6. Le juge ayant été muté, le 20 janvier 1998 l'audience suivante fut fixée au 19 novembre 1998. Par un jugement de ce jour-là, dont le texte fut déposé au greffe le 21 janvier 1999, le juge d'instance fit droit à la demande du requérant.
7. Le 8 avril 1999, la sécurité sociale interjeta appel devant le tribunal de Bénévent. Le 16 avril 1999, le président du tribunal nomma un juge rapporteur et fixa la première audience au 27 octobre 1999. Toutefois, cette audience fut renvoyée d’office au 19 avril 2000.
EN DROIT
8. Le 25 janvier 2000, le greffier a reçu du coagent du gouvernement italien devant la Cour la lettre suivante :
« Je déclare qu’en vue d’un règlement amiable de l’affaire ayant pour origine la requête n° 43063/98, introduite par M. Bello, le gouvernement italien offre de verser à celui-ci la somme de 22 000 000 lires italiennes (ITL), dont 19 000 000 ITL au titre du dommage moral et 3 000 000 ITL au titre des frais et dépens, dans les trois mois à compter de la notification de l’arrêt de la Cour rendu conformément à l’article 39 de la Convention européenne des Droits de l’Homme. Ce versement vaudra règlement définitif de l’affaire.
La présente déclaration tient compte de la durée de la procédure mais ne comporte aucune évaluation sur les raisons qui peuvent justifier une telle durée en droit interne.
En outre, le Gouvernement s’engage à ne pas demander, après le prononcé de l’arrêt, le renvoi de l’affaire à la Grande Chambre conformément à l’article 43 § 1 de la Convention. »
9. Les 13 janvier 2000 et 2 mars 2000, le greffier a reçu la déclaration suivante signée par le requérant :
« J’ai pris connaissance de la déclaration du gouvernement italien selon laquelle il est prêt à me verser la somme de 22 000 000 lires italiennes (ITL), dont 19 000 000 ITL au titre du dommage moral et 3 000 000 ITL au titre des frais et dépens en vue d’un règlement amiable de l’affaire ayant pour origine la requête n° 43063/98 que j’ai introduite devant la Cour européenne des Droits de l’Homme.
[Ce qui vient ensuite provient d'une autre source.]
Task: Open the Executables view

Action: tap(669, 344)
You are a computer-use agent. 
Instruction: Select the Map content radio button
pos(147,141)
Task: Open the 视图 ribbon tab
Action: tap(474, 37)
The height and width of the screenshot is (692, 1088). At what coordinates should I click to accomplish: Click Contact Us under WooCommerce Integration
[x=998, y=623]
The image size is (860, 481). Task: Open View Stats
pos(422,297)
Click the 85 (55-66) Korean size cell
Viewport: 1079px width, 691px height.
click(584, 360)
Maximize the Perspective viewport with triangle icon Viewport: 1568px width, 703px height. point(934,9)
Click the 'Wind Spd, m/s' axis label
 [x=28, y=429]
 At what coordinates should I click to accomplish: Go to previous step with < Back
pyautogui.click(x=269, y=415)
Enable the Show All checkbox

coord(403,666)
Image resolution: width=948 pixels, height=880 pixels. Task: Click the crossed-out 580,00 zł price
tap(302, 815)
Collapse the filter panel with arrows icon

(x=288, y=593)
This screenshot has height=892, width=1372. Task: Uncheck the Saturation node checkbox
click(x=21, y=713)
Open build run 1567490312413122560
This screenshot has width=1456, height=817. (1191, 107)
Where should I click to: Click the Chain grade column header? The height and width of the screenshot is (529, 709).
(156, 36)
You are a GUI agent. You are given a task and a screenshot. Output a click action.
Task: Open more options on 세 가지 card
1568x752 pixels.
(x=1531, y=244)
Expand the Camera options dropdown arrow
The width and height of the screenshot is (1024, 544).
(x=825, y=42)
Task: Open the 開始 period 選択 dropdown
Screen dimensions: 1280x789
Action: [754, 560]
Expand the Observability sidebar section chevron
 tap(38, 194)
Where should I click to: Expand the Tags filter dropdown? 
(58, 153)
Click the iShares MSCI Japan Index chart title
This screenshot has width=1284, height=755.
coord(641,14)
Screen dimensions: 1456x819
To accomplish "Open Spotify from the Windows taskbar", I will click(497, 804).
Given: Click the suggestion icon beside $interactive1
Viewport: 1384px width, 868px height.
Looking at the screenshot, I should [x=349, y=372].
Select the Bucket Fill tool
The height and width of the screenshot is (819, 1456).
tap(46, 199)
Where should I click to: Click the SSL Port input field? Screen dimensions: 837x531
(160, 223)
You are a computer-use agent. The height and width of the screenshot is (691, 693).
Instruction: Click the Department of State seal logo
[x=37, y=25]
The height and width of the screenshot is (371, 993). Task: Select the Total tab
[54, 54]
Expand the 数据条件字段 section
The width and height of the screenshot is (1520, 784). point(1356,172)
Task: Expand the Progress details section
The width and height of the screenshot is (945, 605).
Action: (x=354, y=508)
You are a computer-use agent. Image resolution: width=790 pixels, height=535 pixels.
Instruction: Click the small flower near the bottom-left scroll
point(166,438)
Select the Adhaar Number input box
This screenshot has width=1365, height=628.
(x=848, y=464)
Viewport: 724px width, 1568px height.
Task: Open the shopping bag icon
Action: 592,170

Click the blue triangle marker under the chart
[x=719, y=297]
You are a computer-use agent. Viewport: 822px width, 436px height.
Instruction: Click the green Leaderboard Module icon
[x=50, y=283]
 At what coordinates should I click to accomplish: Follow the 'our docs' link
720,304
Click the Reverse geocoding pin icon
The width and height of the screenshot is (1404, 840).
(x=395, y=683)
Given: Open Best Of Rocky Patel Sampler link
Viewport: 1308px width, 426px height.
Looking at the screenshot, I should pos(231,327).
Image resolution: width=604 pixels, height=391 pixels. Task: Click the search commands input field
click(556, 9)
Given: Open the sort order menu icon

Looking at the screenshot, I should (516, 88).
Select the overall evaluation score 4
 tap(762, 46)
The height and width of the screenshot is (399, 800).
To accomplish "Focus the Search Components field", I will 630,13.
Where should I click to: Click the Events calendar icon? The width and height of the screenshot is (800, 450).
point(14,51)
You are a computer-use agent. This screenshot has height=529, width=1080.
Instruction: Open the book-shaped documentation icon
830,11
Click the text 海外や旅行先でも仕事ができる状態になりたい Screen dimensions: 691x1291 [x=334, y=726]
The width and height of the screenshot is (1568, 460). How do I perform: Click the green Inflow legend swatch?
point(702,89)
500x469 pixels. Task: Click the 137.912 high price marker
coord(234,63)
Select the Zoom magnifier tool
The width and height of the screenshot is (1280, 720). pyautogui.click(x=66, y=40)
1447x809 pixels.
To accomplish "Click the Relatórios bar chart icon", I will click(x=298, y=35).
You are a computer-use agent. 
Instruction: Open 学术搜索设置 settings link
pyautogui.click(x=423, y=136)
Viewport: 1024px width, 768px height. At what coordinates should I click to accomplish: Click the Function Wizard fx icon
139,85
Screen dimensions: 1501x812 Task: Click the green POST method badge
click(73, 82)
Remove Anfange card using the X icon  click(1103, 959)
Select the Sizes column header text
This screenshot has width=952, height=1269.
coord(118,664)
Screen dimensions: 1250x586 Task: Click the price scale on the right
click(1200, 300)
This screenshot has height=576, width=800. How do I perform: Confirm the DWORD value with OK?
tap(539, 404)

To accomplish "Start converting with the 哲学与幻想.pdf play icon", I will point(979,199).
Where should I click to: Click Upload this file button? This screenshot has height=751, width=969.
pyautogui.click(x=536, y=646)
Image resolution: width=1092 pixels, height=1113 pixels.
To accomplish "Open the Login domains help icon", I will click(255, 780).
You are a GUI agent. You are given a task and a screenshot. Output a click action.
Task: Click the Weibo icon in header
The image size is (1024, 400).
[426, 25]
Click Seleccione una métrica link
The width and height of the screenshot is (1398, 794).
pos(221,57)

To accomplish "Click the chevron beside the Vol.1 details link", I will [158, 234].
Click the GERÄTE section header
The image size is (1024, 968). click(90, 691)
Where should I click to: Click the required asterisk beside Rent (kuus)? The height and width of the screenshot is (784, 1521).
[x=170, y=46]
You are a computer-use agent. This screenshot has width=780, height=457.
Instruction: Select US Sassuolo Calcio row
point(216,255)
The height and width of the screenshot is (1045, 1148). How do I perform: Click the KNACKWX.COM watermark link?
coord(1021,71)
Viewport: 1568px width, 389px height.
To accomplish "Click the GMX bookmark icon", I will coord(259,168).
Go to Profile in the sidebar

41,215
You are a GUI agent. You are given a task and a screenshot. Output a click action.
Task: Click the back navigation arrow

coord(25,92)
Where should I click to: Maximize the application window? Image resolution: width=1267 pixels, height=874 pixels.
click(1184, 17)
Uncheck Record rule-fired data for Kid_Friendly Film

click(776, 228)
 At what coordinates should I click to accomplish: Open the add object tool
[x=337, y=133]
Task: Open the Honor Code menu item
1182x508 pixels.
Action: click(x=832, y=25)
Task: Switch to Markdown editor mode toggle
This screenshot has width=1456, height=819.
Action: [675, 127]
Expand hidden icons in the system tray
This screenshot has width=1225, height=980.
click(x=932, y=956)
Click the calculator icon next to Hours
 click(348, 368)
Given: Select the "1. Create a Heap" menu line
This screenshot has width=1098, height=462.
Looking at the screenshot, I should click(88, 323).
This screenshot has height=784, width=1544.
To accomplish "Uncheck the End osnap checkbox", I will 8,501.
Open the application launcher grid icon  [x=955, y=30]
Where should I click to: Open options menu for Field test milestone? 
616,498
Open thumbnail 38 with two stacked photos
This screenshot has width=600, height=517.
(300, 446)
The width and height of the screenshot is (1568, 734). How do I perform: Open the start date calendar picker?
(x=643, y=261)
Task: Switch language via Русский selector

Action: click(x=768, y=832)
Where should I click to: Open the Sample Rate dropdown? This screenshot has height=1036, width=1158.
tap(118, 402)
J’accepte cette proposition et renonce par ailleurs à toute autre prétention à l’encontre de l’Italie à propos des faits à l’origine de ladite requête. Je déclare l’affaire définitivement réglée.
La présente déclaration s’inscrit dans le cadre du règlement amiable auquel le Gouvernement et moi-même sommes parvenus.
En outre, je m’engage à ne pas demander, après le prononcé de l’arrêt, le renvoi de l’affaire à la Grande Chambre conformément à l’article 43 § 1 de la Convention.»
10. La Cour prend acte du règlement amiable auquel sont parvenues les parties. Elle est assurée que ledit règlement s’inspire du respect des droits de l’homme, tels que les reconnaissent la Convention ou ses Protocoles (articles 37 § 1 in fine de la Convention et 62 § 3 du règlement).
11. Partant, il échet de rayer l’affaire du rôle.
Par ces motifs, la Cour, à L’UNANIMITé,
1.Décide de rayer l’affaire du rôle ;
2.Prend acte de l’engagement des parties de ne pas demander le renvoi de l’affaire à la Grande Chambre.
Fait en français, puis communiqué par écrit le 22 juin 2000, en application de l’article 77 §§ 2 et 3 du règlement.
Erik FriberghChristos Rozakis
Greffier Président
[1] Cet arrêt peut subir des retouches de forme.